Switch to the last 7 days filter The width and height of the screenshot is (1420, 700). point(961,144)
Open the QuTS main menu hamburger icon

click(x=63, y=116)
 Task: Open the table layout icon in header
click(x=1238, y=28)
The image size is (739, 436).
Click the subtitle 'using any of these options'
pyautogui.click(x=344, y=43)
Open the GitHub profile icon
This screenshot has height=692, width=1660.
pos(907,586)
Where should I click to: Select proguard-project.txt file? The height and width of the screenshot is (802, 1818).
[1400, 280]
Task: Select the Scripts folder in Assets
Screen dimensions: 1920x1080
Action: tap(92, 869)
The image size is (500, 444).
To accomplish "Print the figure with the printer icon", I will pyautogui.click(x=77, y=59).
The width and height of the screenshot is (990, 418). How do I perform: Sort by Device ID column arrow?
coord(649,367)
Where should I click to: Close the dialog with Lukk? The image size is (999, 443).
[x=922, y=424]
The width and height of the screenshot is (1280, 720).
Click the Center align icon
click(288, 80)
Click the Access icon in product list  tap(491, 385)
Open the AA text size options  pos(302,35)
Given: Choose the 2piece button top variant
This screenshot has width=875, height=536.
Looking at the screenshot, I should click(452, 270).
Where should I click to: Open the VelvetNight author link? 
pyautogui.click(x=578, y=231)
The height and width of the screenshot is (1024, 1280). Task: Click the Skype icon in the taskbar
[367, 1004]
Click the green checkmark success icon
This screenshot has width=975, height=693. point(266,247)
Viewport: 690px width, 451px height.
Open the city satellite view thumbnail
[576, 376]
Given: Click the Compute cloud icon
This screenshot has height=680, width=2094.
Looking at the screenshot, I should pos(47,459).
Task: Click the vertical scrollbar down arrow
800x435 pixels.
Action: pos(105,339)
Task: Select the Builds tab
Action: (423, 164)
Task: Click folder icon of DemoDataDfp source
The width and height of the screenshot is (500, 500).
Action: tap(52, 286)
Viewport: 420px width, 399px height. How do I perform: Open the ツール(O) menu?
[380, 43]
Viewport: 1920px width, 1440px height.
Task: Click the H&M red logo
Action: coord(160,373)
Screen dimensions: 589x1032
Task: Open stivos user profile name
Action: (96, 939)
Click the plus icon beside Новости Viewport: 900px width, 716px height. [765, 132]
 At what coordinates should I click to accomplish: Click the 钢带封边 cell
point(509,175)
☆ ☆ ☆ ☆ ☆
Transcribe nothing except the lines from the one with "Click the plus" through the end of the data above, each exactly as it appears.

Click the plus icon beside Новости Viewport: 900px width, 716px height. [765, 132]
 At what coordinates should I click to accomplish: Click the 钢带封边 cell
point(509,175)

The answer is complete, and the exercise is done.